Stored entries
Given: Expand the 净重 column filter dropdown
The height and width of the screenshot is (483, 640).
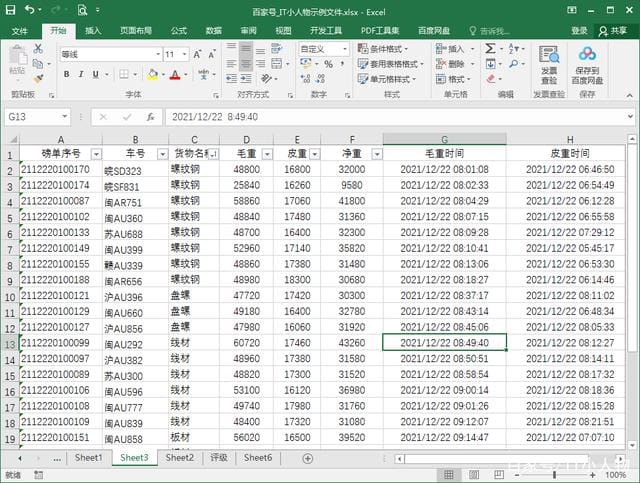Looking at the screenshot, I should (x=376, y=154).
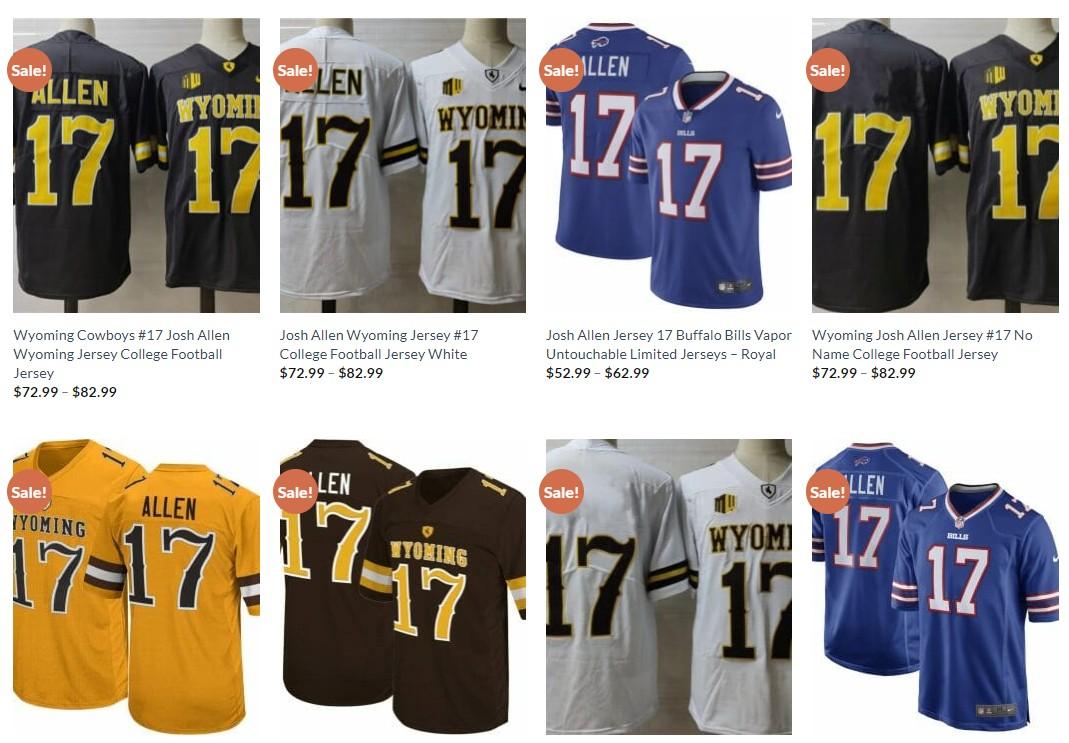1069x743 pixels.
Task: Click Sale badge on no-name black jersey
Action: [x=828, y=70]
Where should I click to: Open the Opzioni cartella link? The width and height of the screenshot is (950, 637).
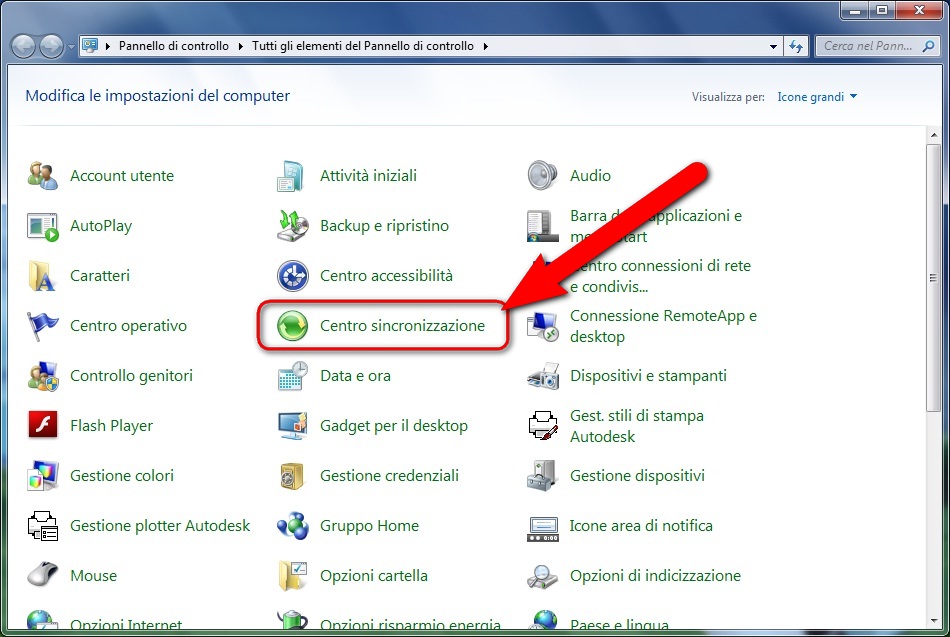click(x=373, y=576)
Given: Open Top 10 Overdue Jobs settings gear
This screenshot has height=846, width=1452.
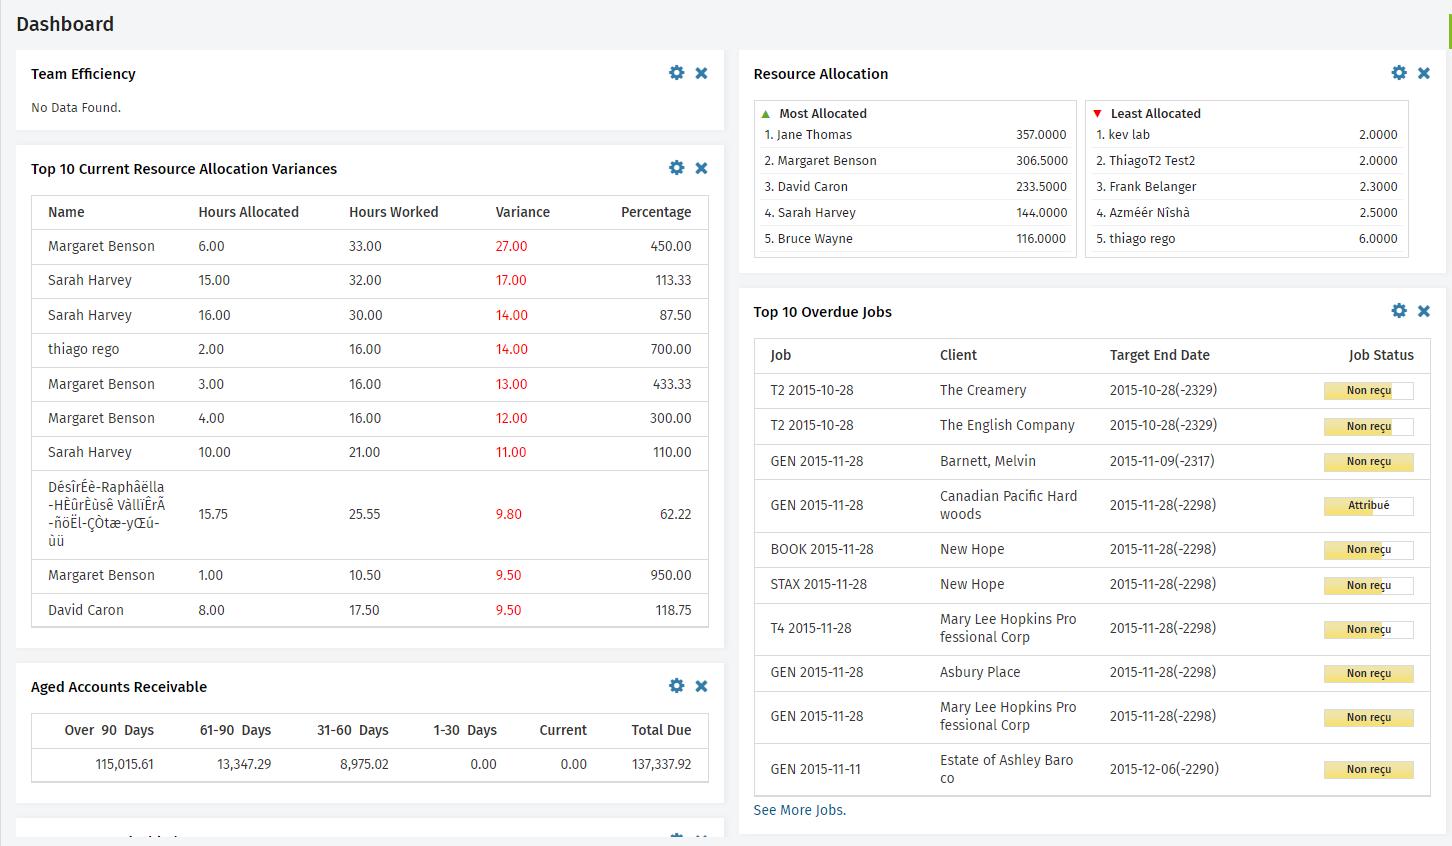Looking at the screenshot, I should point(1399,310).
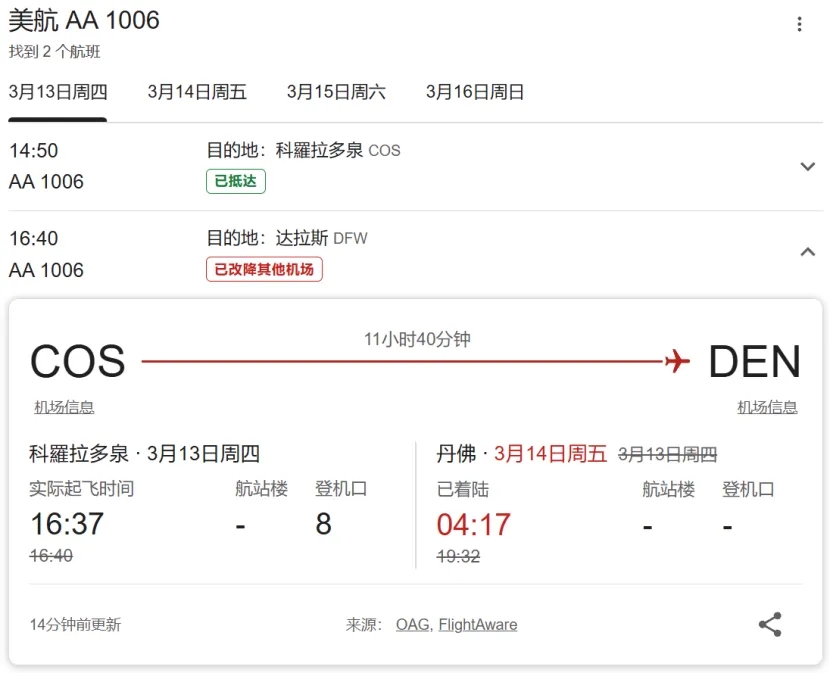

Exercise directions. Only the lines from the one containing "The height and" through the last line of the entries above should be copied, exactly as they are and without the pictures.

Worked solution.
The height and width of the screenshot is (483, 640).
Looking at the screenshot, I should (x=376, y=154).
1069x743 pixels.
Task: Click Sale badge on no-name black jersey
Action: [x=828, y=70]
Where should I click to: Open the Opzioni cartella link? The width and height of the screenshot is (950, 637).
click(x=373, y=576)
Given: Open Top 10 Overdue Jobs settings gear
This screenshot has height=846, width=1452.
Looking at the screenshot, I should point(1399,310).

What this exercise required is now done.